Sillas y mesa Tulip. Eero Saarinen. 1956

Pero ¿cómo influyó - si es que acaso lo hizo- la escogencia de ese mobiliario en la educación sentimental de sus hijos? ¿Desayunar cada día en una silla de fibra de vidrio que vencía "el maleficio de las patas", como decía Saarinen, contribuyó a hacerles mejores personas, seres sensibles de alguna manera al entorno, predispuestos frente a los cambios o las diferencias o con cierto sentido de la estética o inclinación a la creatividad y a una exigencia de las cosas que les rodean? ¿Qué tanto aportaron a la educación que nos transmitió el Santiago de León de Caracas las sillitas naranja modelo Polyprop, diseñadas por Robin Day, que usabamos en la biblioteca del colegio?
Sillas Polyprop, tambien conocidas como Polychair. Robin Day. 1962.

En todos los casos hablamos de objetos con un sentido de la estética, pero tambien con un importante sentido funcional. Por muy escultural que resulte una silla Tulip, jamas hubiese estado décadas en la cocina de la casa de mis padres si no respondieran adecuadamente a una necesidad, si no cumplieran a cabalidad una función.

Charles Eames, la quintaesencia del diseño norteamericano moderno, el diseñador más importante del siglo XX de acuerdo a la revista Times, dijo en una oportunidad que el diseño va dirigido a la necesidad, el diseño conlleva la idea de productos necesariamente útiles, aunque su utilidad puede ser muy sutil, y tambien dijo ¿quien podría decir que el placer no es útil?

Cuando comencé a trabajar por mi cuenta, luego de anunciar la retirada del IERU en septiembre del 2005, lo primero que compré con el primer dinero que gané en esa etapa de mi vida fue una silla, una de Herman Miller que me vendieron en Modusistemas, que uso hoy en la oficina y que salda cada día una vieja cuenta pendiente conmigo mismo, luego de años de sufrir un trasto de semicuero, ruedas incompletas, equilibrios precarios  y clavos salientes, que la Universidad Simón Bolívar me asignó durante durante años y que, viéndola así, en la distancia, calificaría como un estímulo al emprendedor. Recuerdo haberme preguntado si valía la pena gastarse tanto dinero en una silla y me respondí a mi mismo con la misma filosofía que nos repetía mi mamá cada vez que nos dejaba a mi hermano y a mi, al final de la Avenida 4 de mayo, en Margarita, con dinero en el bolsillo y una lista de cosas por comprar: es preferible tener una sola cosa buena, que un montón de cachivaches que siempre se van a ver mal y te van a hacer sentir mal.

_ _ _

■ **REQUISITOS DEL PROBLEMA**: Por favor, copia del fragmento sobre las sillas el tramo que empieza en "Sillas Polyprop, tambien" y termina en "no es útil?".

■ **DATOS ALMACENADOS**:
_ _ _

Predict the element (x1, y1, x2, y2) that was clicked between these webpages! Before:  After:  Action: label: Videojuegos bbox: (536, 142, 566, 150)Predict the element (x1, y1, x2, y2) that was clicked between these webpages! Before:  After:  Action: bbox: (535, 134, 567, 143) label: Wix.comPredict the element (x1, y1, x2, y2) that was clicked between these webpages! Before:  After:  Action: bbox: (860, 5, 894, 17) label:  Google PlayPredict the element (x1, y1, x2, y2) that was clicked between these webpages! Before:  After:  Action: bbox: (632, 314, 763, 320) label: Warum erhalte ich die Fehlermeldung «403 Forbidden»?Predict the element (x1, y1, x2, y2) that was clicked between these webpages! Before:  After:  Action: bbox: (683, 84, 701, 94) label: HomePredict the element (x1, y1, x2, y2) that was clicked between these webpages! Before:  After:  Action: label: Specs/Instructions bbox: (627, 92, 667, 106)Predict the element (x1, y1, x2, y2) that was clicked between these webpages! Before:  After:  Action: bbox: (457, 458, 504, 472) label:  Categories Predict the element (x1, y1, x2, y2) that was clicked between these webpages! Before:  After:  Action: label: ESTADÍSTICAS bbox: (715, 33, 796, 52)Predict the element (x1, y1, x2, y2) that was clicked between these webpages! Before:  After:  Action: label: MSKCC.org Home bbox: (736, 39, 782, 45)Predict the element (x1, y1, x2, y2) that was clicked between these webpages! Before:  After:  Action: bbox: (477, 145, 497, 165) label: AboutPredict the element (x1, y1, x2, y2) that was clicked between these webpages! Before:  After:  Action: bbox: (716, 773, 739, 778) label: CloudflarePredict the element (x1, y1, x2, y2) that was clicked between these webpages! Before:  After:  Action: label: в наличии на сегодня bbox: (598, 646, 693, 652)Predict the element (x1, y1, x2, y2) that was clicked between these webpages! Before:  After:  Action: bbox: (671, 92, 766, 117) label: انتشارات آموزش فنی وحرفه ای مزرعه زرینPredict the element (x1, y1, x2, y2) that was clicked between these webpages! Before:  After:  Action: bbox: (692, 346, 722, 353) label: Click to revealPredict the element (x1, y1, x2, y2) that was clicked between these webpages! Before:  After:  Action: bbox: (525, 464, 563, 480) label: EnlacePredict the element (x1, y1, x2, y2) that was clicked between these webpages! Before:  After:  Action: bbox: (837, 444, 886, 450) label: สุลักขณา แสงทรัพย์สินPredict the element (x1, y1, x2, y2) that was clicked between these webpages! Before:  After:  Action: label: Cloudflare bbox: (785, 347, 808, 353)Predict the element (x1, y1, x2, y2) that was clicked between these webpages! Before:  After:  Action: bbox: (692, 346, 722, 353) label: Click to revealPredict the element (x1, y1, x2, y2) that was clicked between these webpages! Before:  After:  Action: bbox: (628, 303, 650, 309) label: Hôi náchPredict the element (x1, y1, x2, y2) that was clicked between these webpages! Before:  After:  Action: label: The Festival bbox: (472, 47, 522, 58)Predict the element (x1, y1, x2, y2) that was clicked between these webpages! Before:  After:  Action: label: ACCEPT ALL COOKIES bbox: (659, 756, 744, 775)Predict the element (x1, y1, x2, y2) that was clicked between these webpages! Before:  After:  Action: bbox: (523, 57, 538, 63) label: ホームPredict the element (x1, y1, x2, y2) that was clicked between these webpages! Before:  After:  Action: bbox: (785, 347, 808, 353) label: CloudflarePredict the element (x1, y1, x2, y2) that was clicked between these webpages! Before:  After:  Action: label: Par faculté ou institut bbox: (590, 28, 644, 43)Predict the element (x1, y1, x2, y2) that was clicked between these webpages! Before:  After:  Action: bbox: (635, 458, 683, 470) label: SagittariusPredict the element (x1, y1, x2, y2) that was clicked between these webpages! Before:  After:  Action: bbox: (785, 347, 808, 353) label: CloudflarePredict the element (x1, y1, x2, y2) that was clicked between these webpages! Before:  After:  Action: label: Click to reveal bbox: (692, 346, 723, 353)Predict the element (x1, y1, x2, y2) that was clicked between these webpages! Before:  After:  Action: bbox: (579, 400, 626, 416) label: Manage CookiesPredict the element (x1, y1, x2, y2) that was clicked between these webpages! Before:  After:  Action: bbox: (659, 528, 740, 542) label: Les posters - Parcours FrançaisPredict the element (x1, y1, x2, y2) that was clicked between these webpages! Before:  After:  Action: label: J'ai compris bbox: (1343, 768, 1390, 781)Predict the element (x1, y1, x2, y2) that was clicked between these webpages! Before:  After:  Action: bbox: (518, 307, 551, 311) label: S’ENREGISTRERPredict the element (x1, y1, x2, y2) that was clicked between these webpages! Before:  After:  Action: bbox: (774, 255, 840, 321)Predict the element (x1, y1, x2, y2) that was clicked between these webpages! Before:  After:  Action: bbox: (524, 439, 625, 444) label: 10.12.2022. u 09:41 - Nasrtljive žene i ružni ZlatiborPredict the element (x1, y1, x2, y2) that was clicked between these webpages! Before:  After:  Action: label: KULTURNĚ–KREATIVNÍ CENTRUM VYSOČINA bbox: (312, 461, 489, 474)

_ _ _

■ **SOLUCIÓN DEL EJERCICIO**:
Sillas Polyprop, tambien conocidas como Polychair. Robin Day. 1962.

En todos los casos hablamos de objetos con un sentido de la estética, pero tambien con un importante sentido funcional. Por muy escultural que resulte una silla Tulip, jamas hubiese estado décadas en la cocina de la casa de mis padres si no respondieran adecuadamente a una necesidad, si no cumplieran a cabalidad una función.

Charles Eames, la quintaesencia del diseño norteamericano moderno, el diseñador más importante del siglo XX de acuerdo a la revista Times, dijo en una oportunidad que el diseño va dirigido a la necesidad, el diseño conlleva la idea de productos necesariamente útiles, aunque su utilidad puede ser muy sutil, y tambien dijo ¿quien podría decir que el placer no es útil?